# Time Travel



## amarpreet123 (Aug 12, 2012)

Can this happen?!


----------



## TDX (Jul 12, 2014)

To the past: Probably not, because it could create time paradoxes.

To the future: Somehow possible by traveling at near light speed or being near a black hole.


----------



## Guest (Jul 5, 2016)

Autonomic Space Monkey said:


> I love time travel films, TT episodes in TV shows, & anything to do with temporal paradoxes. I recently watched a little TT film called Predestination, which is based on a short story, & it's bit stomach churning when you start to figure out what's going on.
> 
> :blink:


I've seen Predestination. Quite... disturbing when you see what's happening...


----------



## 58779 (Jan 7, 2016)

There are many strange theories that support the possibility of time travelling. Even the common general and special relativity theories do not dismiss it if I am remembering correctly. But even if it is true as in the universe allows it, actually managing it seem near impossible at least with current technology.

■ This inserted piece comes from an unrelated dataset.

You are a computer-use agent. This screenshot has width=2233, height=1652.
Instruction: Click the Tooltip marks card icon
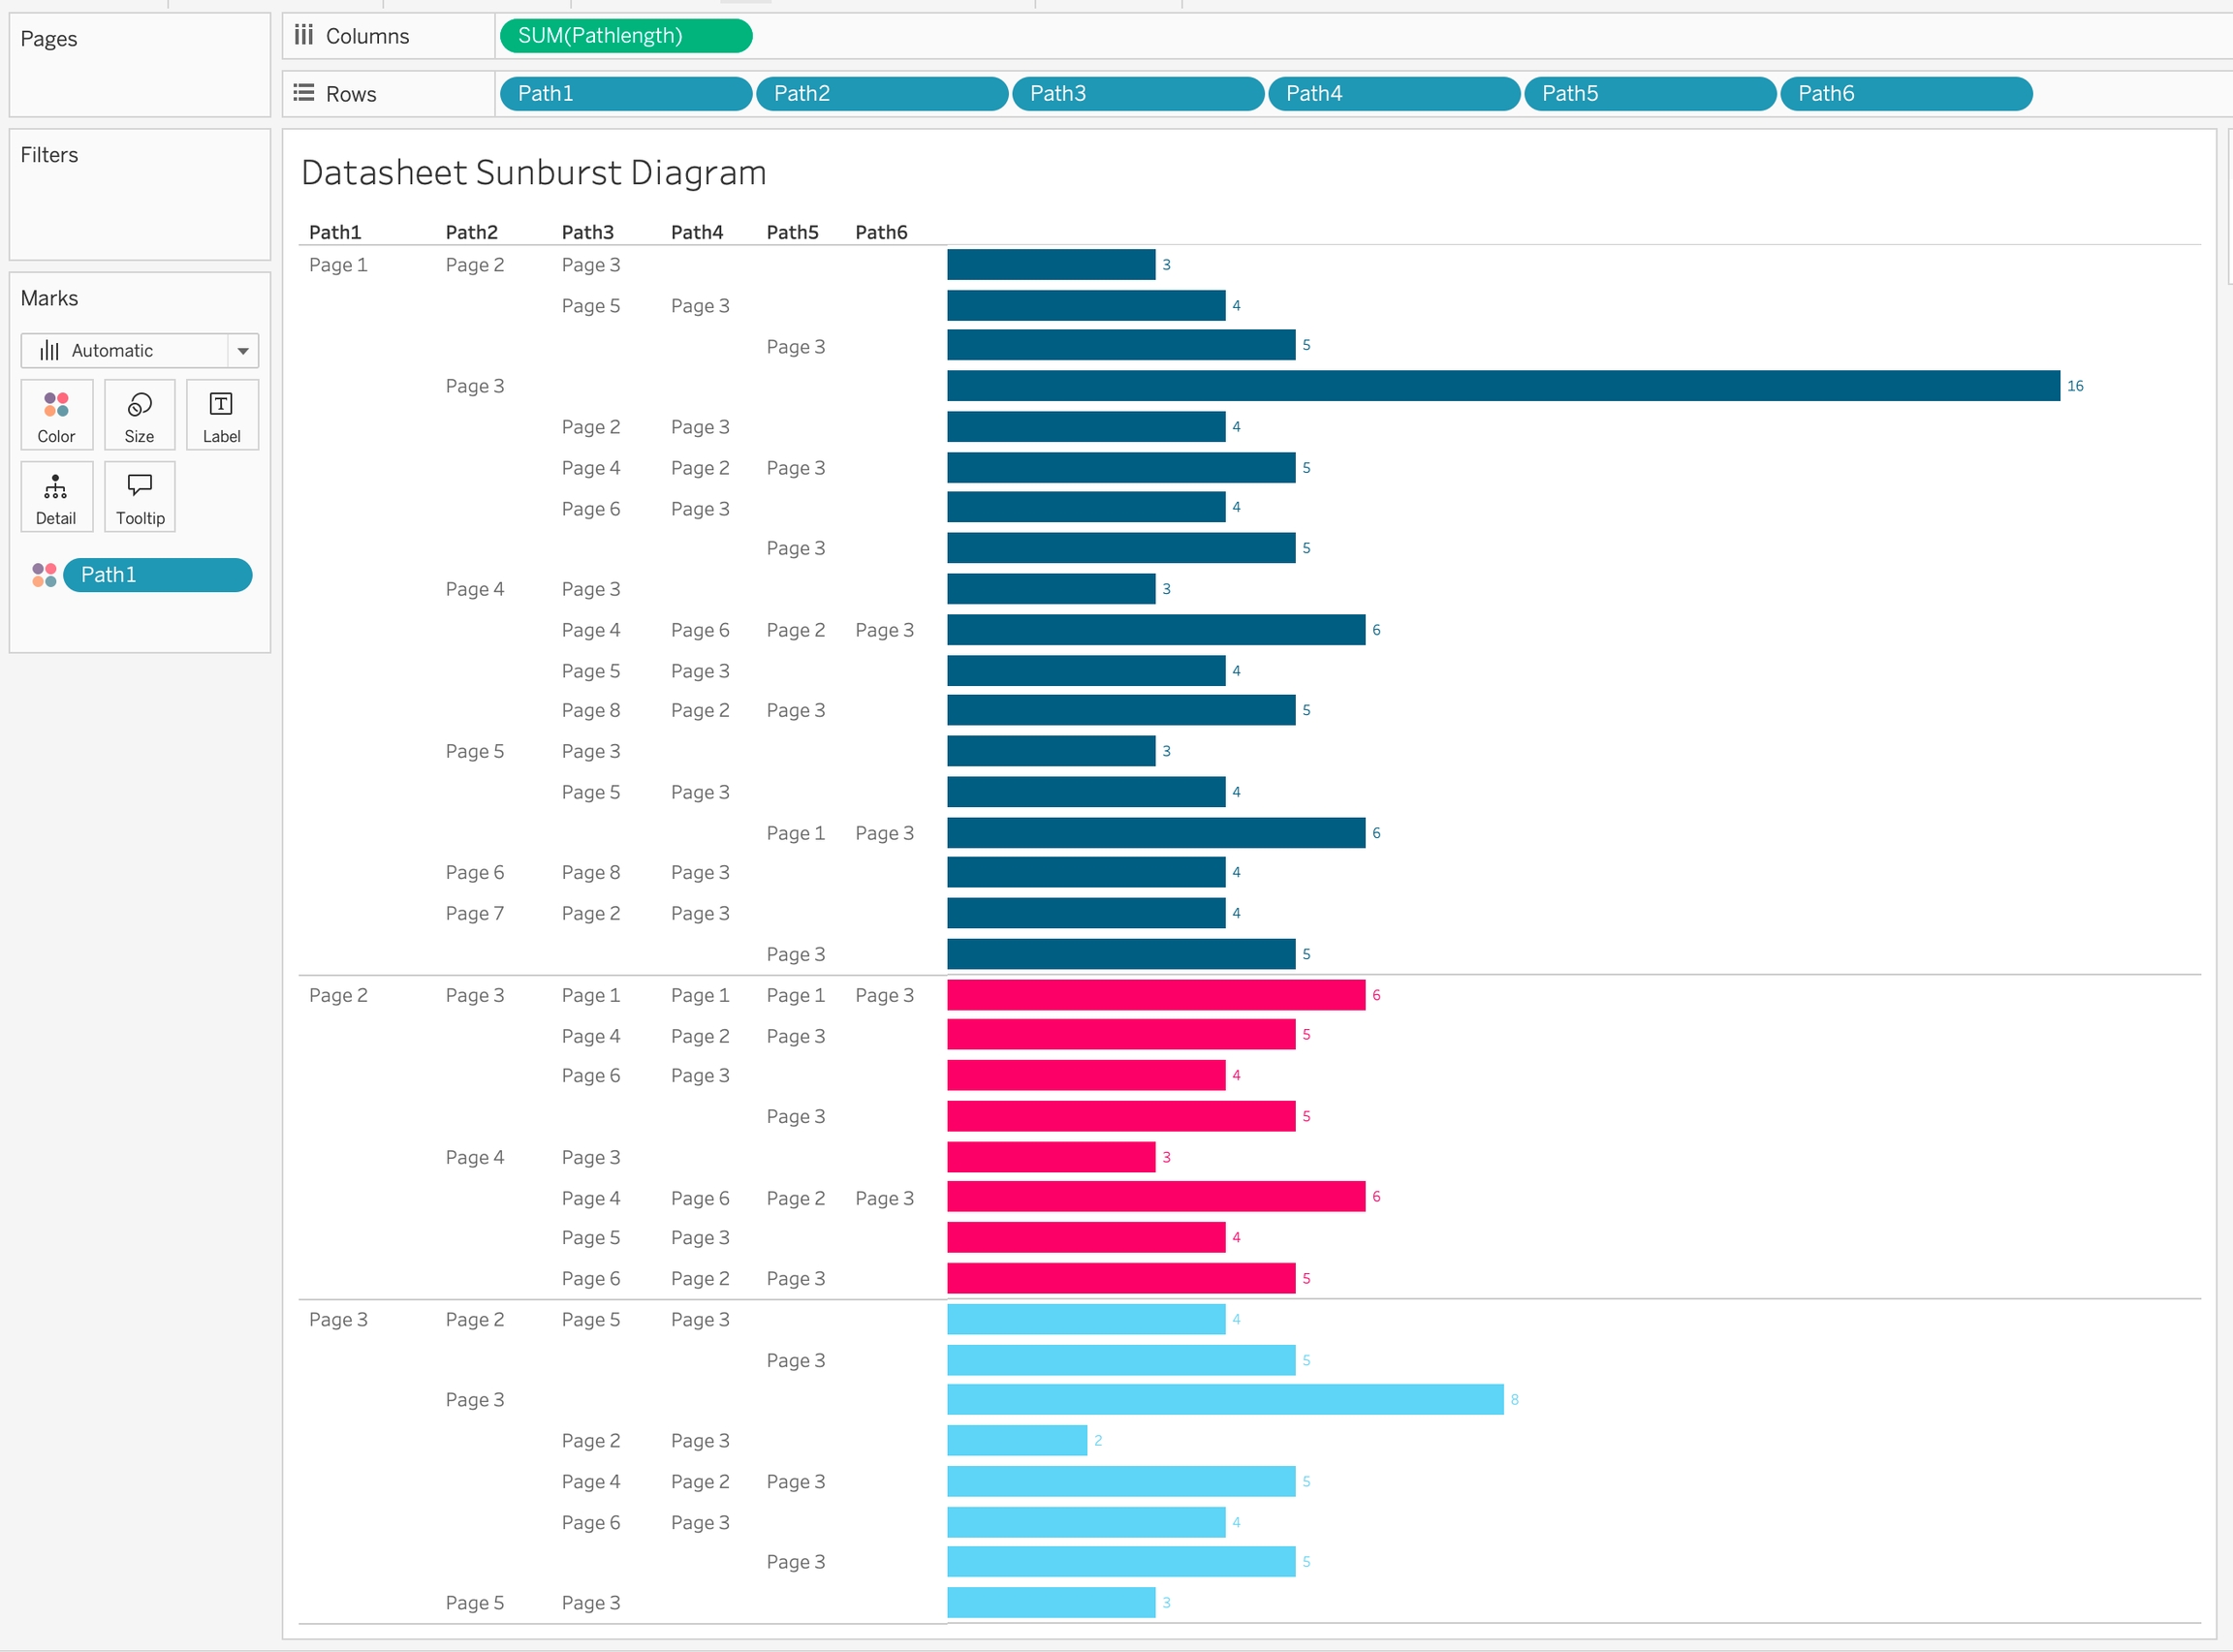[x=139, y=496]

Time paradoxes are worked around in some if paralel universes are included.


----------



## emptyglass (Jul 20, 2016)

We probably won't be able to really know. They say it's impossible, but in the end, what if the mechanisms of time travel were different from fiction? I mean, you remember those shows with retrofuturistic stuff, like maybe those plastic hats with cameras, laser guns, blocky big PDAs. If anything, people's perception of what the future is is different from what will actually happen in the future.


----------



## Beatz808 (Jul 29, 2016)

I doubt it, though its pretty interesting. With how technology have evolved just over the past 10 years I think in the next 100 years anything might be possible lol.


----------



## Guest (Sep 6, 2016)

Time travel can never happen at least in the sense you are thinking and knowing a bit about physics here's why. Let us say you do have a vessel capable to be in space and travel in time, hell let's say it's a Tardis. Ok, now feed it the Time and date and place. Great! Now where was the position of the earth at that very second in time?......yeah don't know that one do you? Do you really want to materialize halfway inside the ground and partial covered by a building for example? There are soooo many variables. You may end up in space with the earth on a different orbit and miss your target completely but be in that space at the time, problem is you don't know exactly what or where that space and time was then. Yeah won't work even with the technology if it were available


----------